Fired TCEQ Investigator: Law Firm Triggered Dismissal
22 January 2015
Written By: NEENA SATIJA AND JIM MALEWITZ, THE TEXAS TRIBUNE
A former Texas environmental investigator tried to blow the whistle on his employer. But instead of helping him, a high-profile Texas law firm tattled on him, he said, triggering a battle that could roil the state’s legal community.
Kent Langerlan, a former Texas Commission on Environmental Quality investigator, is suing Houston-based Baker Botts. After he asked the firm to represent him in a possible whistleblower claim against the TCEQ, he says, Baker Botts let the agency know about the request. The agency later fired him.
In an emailed statement, a spokesman for Baker Botts said the firm “took the appropriate and ethical action under the circumstances.”
The details of the lawsuit, filed this month in Harris County district court, stunned several legal experts.
“It’s one thing to not represent someone. It’s another thing to take the information and turn it over to that prospective client’s adversary,” said Kathleen Clark, an expert in whistleblower law at Washington University in St. Louis. “It’s a little shocking.”
In an email last April, Langerlan asked an attorney at the firm to represent his girlfriend — Audra Benoit, a former enforcement coordinator at the TCEQ — in a whistleblower claim against the agency.
The agency fired Benoit in 2013, listing the reason as “poor performance.” But Langerlan disputed the cause. In the email, which Langerlan’s attorney shared with The Texas Tribune, the former investigator called Benoit a “heralded employee,” who was disciplined for “adamantly following TCEQ procedures and state and federal regulations.”
“Mr. Benoit and I have a huge amount of documentation that validates her argument,” the email said. “And some relevant information they purposely removed remotely.”
The email added that such information would discredit the enforcement division and could “lead you to directly affect clients that Baker Botts represent who have received TCEQ enforcement action.”
The Baker Botts attorney declined to take on the case, and the environmental commission was contacted. The agency fired Langerlan in May, saying his contact with a “Houston law firm” violated ethical standards and professional conduct.
The email included a boilerplate notice that says the information “is intended only for the recipient[s] listed above and may be privileged and confidential.”
“When you contact an attorney with information, even if the attorney initially rejects the case, that initial contact is privileged,” said Josh Davis, the fired staffer’s attorney. “I mean, that’s ethics 101.”
Baker Botts described Langerlan’s email as untoward. The email “proposed to provide confidential TCEQ information to us — for use on behalf of clients having matters before the commission if we would represent his girlfriend in an employment case against the commission,” Stephen Hastings, the spokesman, said in the emailed statement.
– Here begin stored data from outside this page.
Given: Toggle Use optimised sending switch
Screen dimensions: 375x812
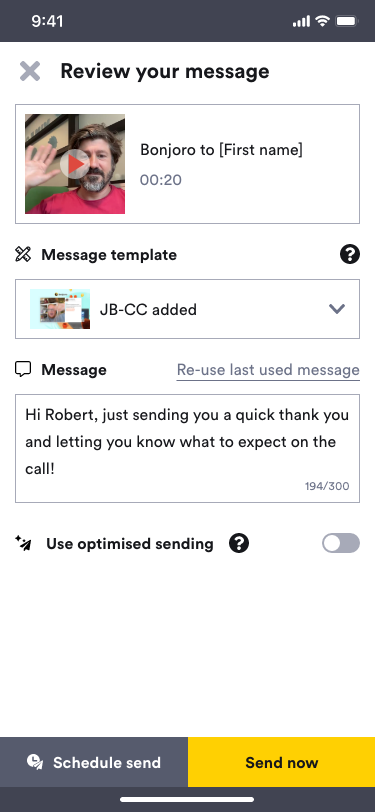Looking at the screenshot, I should point(341,543).
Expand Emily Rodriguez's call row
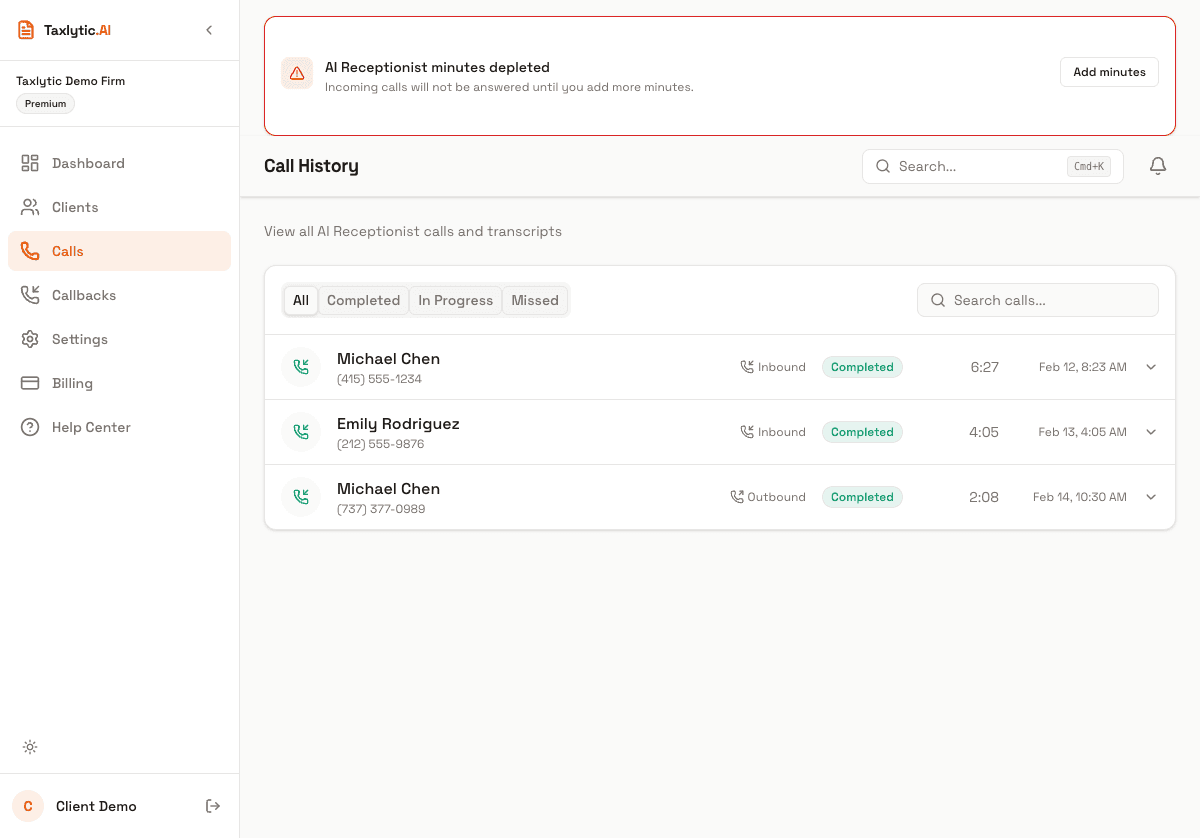Viewport: 1200px width, 838px height. (x=1150, y=432)
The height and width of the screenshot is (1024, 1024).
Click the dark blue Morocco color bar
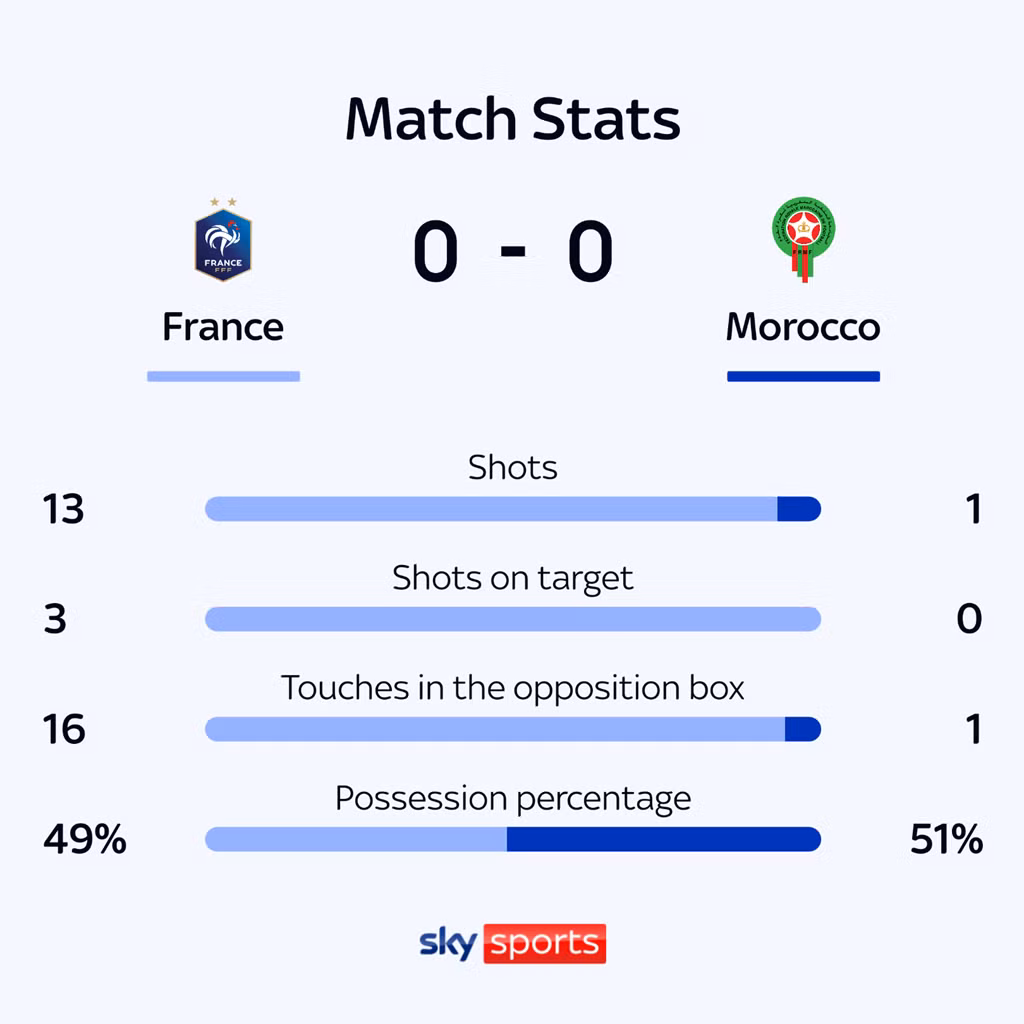pyautogui.click(x=803, y=376)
A TCEQ spokesman declined to comment for this article. Founded in the early days of the Republic of Texas, Baker Botts is among the state’s most prominent law firms. It works for many of Texas’ energy giants that have business before the environmental commission. That includes companies seeking permits to build new facilities, or defending themselves against citations for violating environmental law.
The firm has also represented energy companies and industry groups in high-profile battles against federal Environmental Protection Agency rules – often fighting alongside the state of Texas.
Tom Phillips, a former Texas Supreme Court justice and now a Baker Botts lawyer, is representing the Texas Oil and Gas Association in its lawsuit against Denton over its recent ban on hydraulic fracturing. (The Texas General Land Office has filed a separate suit against the city.)
Langerlan’s complaint accuses the firm of “gross negligence” in relaying “confidential and privileged” information to the environmental commission.
Texas law protects information a client or would-be client shares with a lawyer. Exceptions include information that “aids anyone to commit or plan to commit a crime or fraud.”
Baker Botts is claiming that exception, according to the complaint. Clark said the case raises questions beyond simply how far attorney-client privilege extends. Could a state agency, for instance, fire someone for seeking legal advice?
“That’s the allegation,” she said, “and I’ve got to say that when you think about what whistleblowers do, the safest thing for a whistleblower to do is to reach out to a lawyer and ask for advice.